▶ _RECORDED DATA_:
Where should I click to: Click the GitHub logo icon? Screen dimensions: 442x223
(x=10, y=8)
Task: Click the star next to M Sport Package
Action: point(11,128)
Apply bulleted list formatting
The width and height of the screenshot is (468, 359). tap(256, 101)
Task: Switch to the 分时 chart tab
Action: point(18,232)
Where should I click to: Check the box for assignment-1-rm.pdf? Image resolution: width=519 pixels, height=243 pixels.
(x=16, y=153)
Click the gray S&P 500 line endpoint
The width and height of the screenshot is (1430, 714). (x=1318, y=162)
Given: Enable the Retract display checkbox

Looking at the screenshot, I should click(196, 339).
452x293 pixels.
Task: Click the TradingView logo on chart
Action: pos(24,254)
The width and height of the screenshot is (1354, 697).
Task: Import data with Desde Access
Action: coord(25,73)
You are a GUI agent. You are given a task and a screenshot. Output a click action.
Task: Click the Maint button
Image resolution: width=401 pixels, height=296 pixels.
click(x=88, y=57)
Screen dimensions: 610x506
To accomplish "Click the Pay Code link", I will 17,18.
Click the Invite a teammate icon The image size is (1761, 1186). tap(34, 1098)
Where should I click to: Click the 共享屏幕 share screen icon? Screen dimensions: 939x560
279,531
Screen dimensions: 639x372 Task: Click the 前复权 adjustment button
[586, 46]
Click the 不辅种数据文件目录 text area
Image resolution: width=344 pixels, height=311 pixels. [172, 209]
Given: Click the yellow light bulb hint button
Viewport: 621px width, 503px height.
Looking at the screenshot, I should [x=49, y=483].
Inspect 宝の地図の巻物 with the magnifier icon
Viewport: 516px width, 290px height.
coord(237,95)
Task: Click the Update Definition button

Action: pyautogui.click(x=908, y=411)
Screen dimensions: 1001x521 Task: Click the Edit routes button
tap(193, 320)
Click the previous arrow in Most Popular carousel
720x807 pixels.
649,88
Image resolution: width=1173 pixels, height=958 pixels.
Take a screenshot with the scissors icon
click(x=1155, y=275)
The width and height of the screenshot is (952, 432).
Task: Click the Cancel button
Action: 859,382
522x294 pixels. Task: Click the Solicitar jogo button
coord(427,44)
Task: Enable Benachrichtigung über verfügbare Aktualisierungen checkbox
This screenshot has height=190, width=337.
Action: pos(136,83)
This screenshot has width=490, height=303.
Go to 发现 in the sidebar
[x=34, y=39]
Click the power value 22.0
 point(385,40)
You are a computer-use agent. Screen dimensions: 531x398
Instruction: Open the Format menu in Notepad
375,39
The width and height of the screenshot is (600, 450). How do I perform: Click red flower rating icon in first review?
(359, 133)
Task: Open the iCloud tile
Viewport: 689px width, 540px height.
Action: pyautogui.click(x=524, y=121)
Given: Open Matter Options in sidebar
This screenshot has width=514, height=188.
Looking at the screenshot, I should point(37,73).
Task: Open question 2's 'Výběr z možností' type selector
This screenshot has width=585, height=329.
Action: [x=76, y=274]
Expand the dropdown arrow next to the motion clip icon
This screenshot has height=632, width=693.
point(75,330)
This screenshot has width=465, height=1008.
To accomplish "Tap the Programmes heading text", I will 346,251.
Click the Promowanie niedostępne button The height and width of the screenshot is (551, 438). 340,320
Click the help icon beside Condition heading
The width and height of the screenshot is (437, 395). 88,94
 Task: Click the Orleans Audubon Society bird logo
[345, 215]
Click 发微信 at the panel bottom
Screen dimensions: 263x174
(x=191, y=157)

▶ _EXERCISE INSTRUCTIONS_: What you return must match the records exactly, line for line.

▶ _WRITTEN SOLUTION_:
Where should I click to: Click the GitHub logo icon? Screen dimensions: 442x223
(x=10, y=8)
Task: Click the star next to M Sport Package
Action: point(11,128)
Apply bulleted list formatting
The width and height of the screenshot is (468, 359). tap(256, 101)
Task: Switch to the 分时 chart tab
Action: point(18,232)
Where should I click to: Check the box for assignment-1-rm.pdf? Image resolution: width=519 pixels, height=243 pixels.
(x=16, y=153)
Click the gray S&P 500 line endpoint
The width and height of the screenshot is (1430, 714). (x=1318, y=162)
Given: Enable the Retract display checkbox

Looking at the screenshot, I should click(196, 339).
452x293 pixels.
Task: Click the TradingView logo on chart
Action: pos(24,254)
The width and height of the screenshot is (1354, 697).
Task: Import data with Desde Access
Action: coord(25,73)
You are a GUI agent. You are given a task and a screenshot. Output a click action.
Task: Click the Maint button
Image resolution: width=401 pixels, height=296 pixels.
click(x=88, y=57)
Screen dimensions: 610x506
To accomplish "Click the Pay Code link", I will 17,18.
Click the Invite a teammate icon The image size is (1761, 1186). tap(34, 1098)
Where should I click to: Click the 共享屏幕 share screen icon? Screen dimensions: 939x560
279,531
Screen dimensions: 639x372 Task: Click the 前复权 adjustment button
[586, 46]
Click the 不辅种数据文件目录 text area
Image resolution: width=344 pixels, height=311 pixels. [172, 209]
Given: Click the yellow light bulb hint button
Viewport: 621px width, 503px height.
Looking at the screenshot, I should [x=49, y=483].
Inspect 宝の地図の巻物 with the magnifier icon
Viewport: 516px width, 290px height.
coord(237,95)
Task: Click the Update Definition button

Action: pyautogui.click(x=908, y=411)
Screen dimensions: 1001x521 Task: Click the Edit routes button
tap(193, 320)
Click the previous arrow in Most Popular carousel
720x807 pixels.
649,88
Image resolution: width=1173 pixels, height=958 pixels.
Take a screenshot with the scissors icon
click(x=1155, y=275)
The width and height of the screenshot is (952, 432).
Task: Click the Cancel button
Action: 859,382
522x294 pixels. Task: Click the Solicitar jogo button
coord(427,44)
Task: Enable Benachrichtigung über verfügbare Aktualisierungen checkbox
This screenshot has height=190, width=337.
Action: pos(136,83)
This screenshot has width=490, height=303.
Go to 发现 in the sidebar
[x=34, y=39]
Click the power value 22.0
 point(385,40)
You are a computer-use agent. Screen dimensions: 531x398
Instruction: Open the Format menu in Notepad
375,39
The width and height of the screenshot is (600, 450). How do I perform: Click red flower rating icon in first review?
(359, 133)
Task: Open the iCloud tile
Viewport: 689px width, 540px height.
Action: pyautogui.click(x=524, y=121)
Given: Open Matter Options in sidebar
This screenshot has width=514, height=188.
Looking at the screenshot, I should point(37,73).
Task: Open question 2's 'Výběr z možností' type selector
This screenshot has width=585, height=329.
Action: [x=76, y=274]
Expand the dropdown arrow next to the motion clip icon
This screenshot has height=632, width=693.
point(75,330)
This screenshot has width=465, height=1008.
To accomplish "Tap the Programmes heading text", I will 346,251.
Click the Promowanie niedostępne button The height and width of the screenshot is (551, 438). 340,320
Click the help icon beside Condition heading
The width and height of the screenshot is (437, 395). 88,94
 Task: Click the Orleans Audubon Society bird logo
[345, 215]
Click 发微信 at the panel bottom
Screen dimensions: 263x174
(x=191, y=157)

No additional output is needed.